**Testo scelto**

==============================

La poesia non era evasione idealistica o rifugio estetizzante, ma, fenomenologicamente, esistenzialmente, aspro, angoloso travaglio del pensiero e del linguaggio, antitesi dialettica (come si legge nella lettera a Gadenz del 29 gennaio 1933) «tra lo spirito e le forme che inceppano il suo fluire», «forme determinate che ad ogni attimo si spezzano per l'urgere del fluire divino» (e vi è, qui - in questa tensione fra il libero flusso della vita e della coscienza e la fissità delle forme che lo soffocano e lo frenano, e nelle quali, nondimeno, quel flusso non può che cercare di fermarsi, per trovare consistenza e manifestazione -, qualcosa di Focillon come di Pirandello, di Simmel, di Bergson - insomma tutta un'atmosfera concettuale comune al panorama culturale dell'epoca, e fusa, forse, all'influsso dell'immaginario mistico, per la sottesa icona della “luce fluente della divinità”, del “lume in forma di rivera”). Ma ogni cosa che uscisse dalla penna di Antonia Pozzi era - anche quando intellettualmente mediata - espressione sofferta, sentita e dolente della sua esperienza esistenziale, del suo vissuto, della sua “individualità infelice”. Ciò vale addirittura per la tesi su Flaubert, attraversata dal conflitto dialettico, che fu anche della Pozzi, fra sentimento e realtà, soggettività che si autotrascende e “mondo della vita”. E anche nella tesi si incontra la simbologia e l'àmbito metaforico dell'ascesa montana come ascesa esistenziale (si pensi anche al Petrarca della salita al Ventoso). C'era, nell'opera flaubertiana, una «incessante tensione trattenuta che la colloca come in un'atmosfera vibrata di vetta, di spigolo, dove ogni passo è una conquista esatta e la fatica si rastrema in levità attenta, come per un gioco mortale».

==============================

**Righe fornite**
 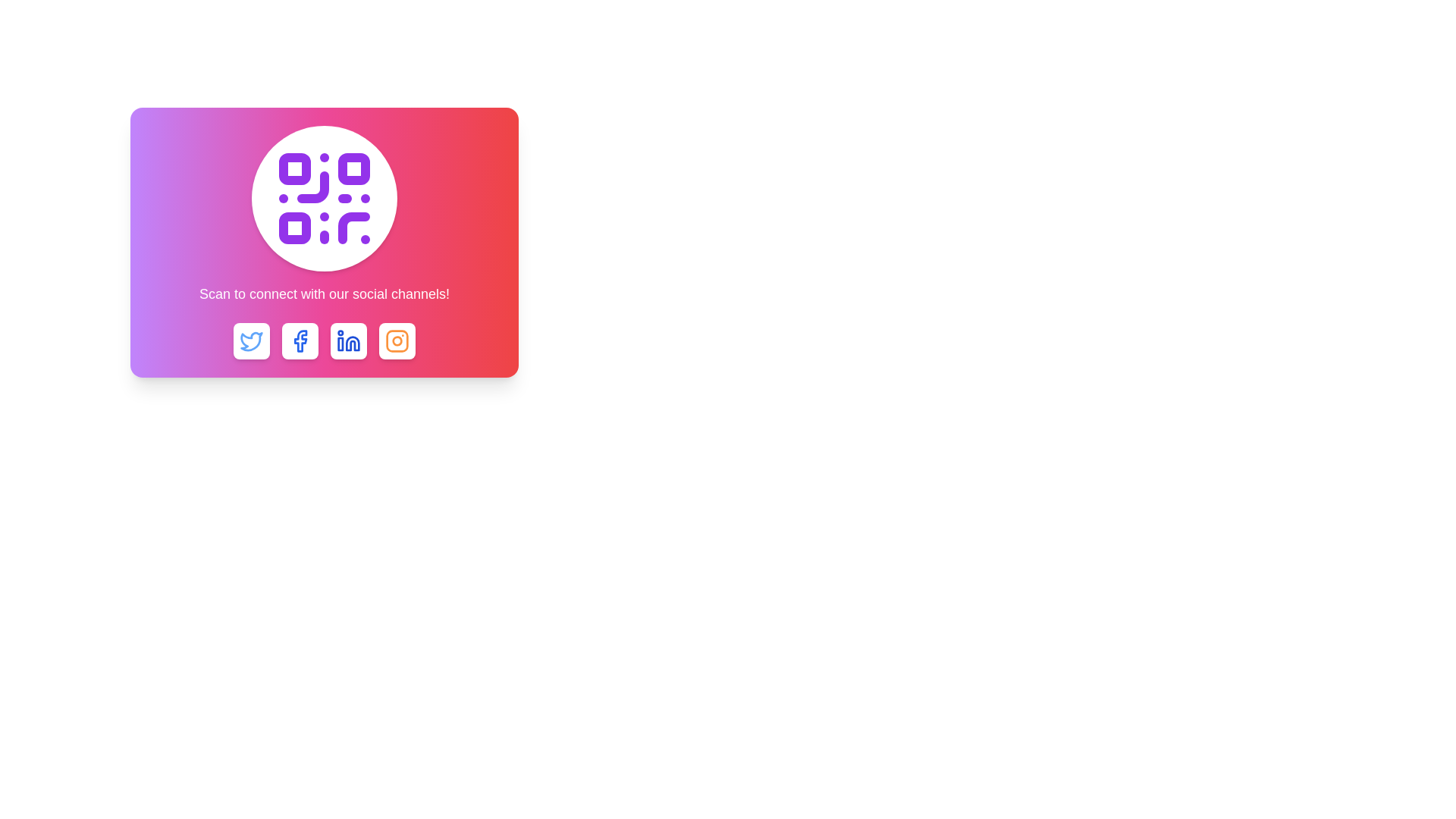 I want to click on the orange-colored Instagram icon with a camera graphic, so click(x=397, y=341).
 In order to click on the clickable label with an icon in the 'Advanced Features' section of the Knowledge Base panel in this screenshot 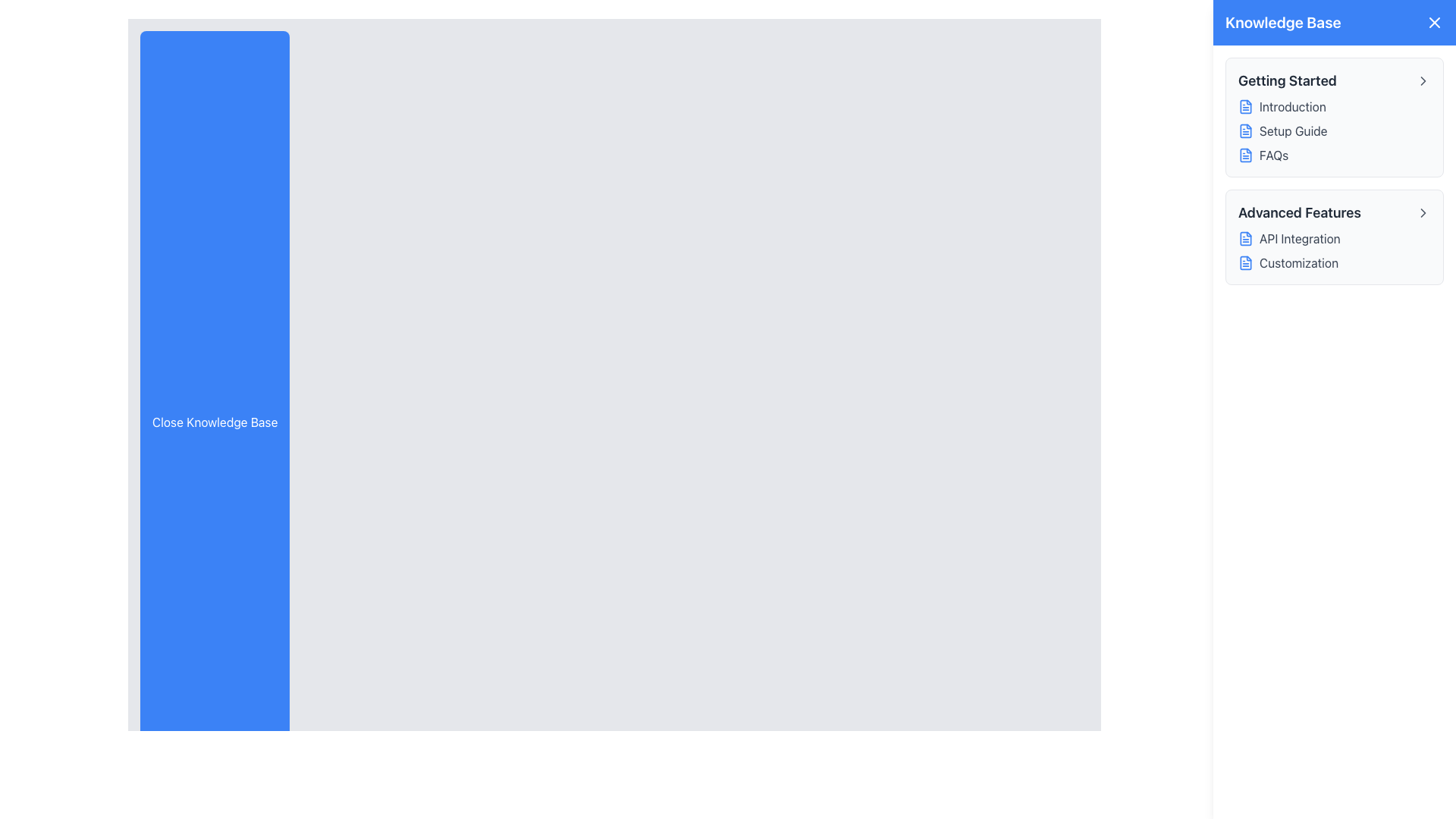, I will do `click(1335, 239)`.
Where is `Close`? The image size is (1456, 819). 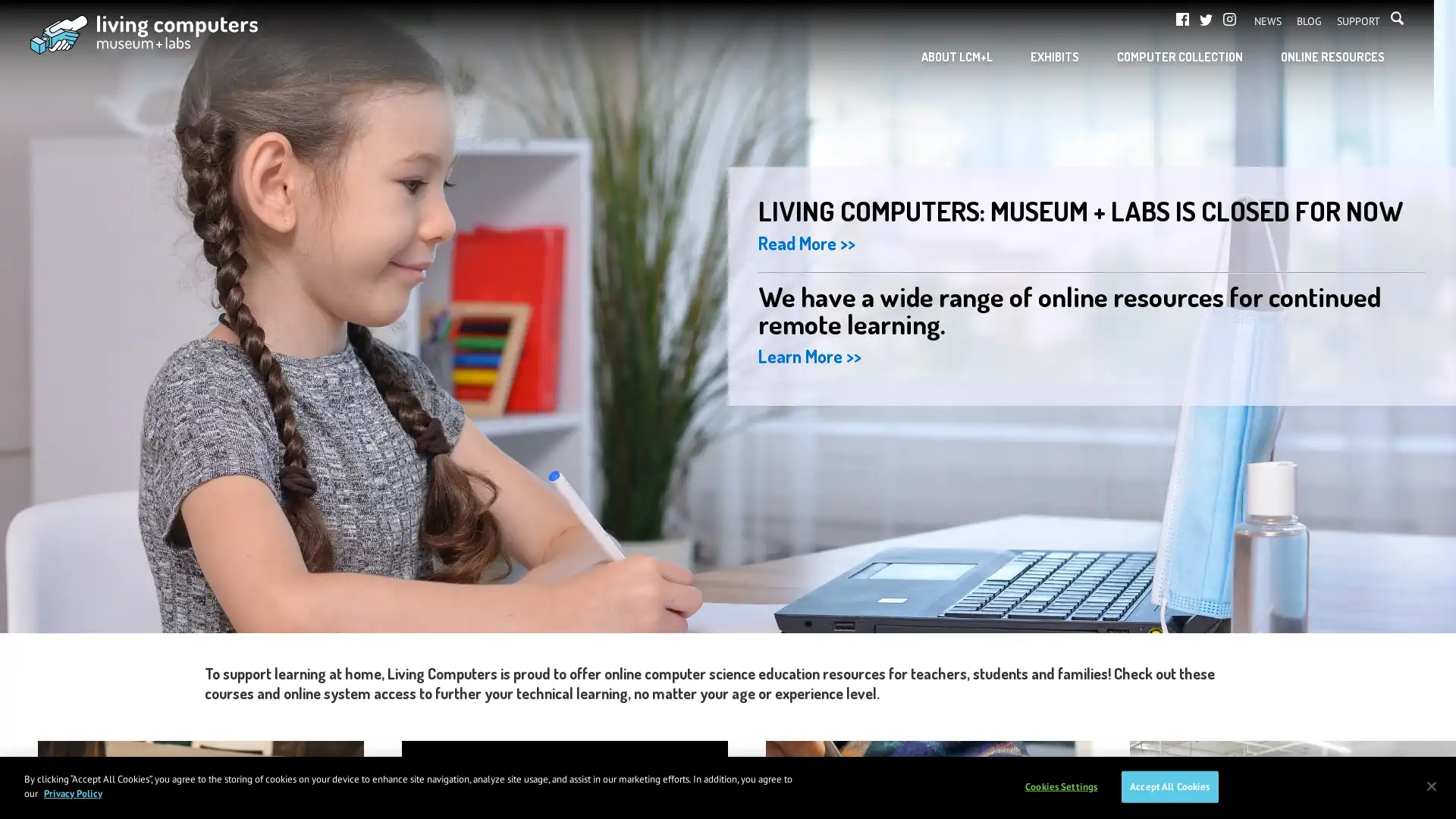
Close is located at coordinates (1430, 785).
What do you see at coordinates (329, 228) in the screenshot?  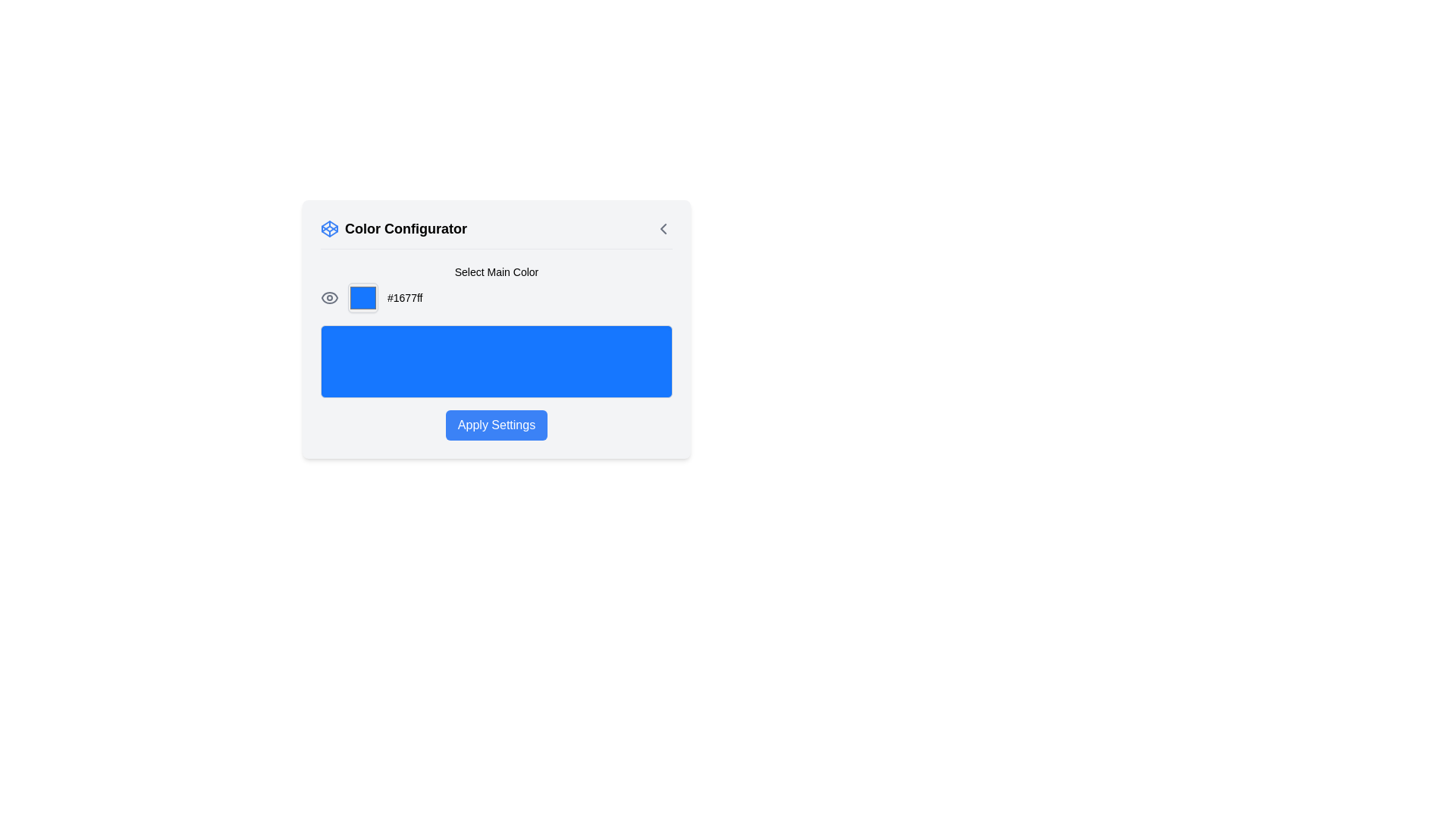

==============================

**Cose da fare**
A: Secondo il testo scelto, in quale data è stata scritta la lettera a Gadenz che vi è citata?
B: Trasforma in un elenco numerato le righe fornite, da quella che contiene "is (1456, 819)." giù fino all'ultima, escludendo le righe vuote e senza includere le immagini.

**Risposte finali**
A: Il 29 gennaio 1933.

B:
1. Where is `Close`? The image size is (1456, 819). 
2. Close is located at coordinates (1430, 785).
3. What do you see at coordinates (329, 228) in the screenshot?  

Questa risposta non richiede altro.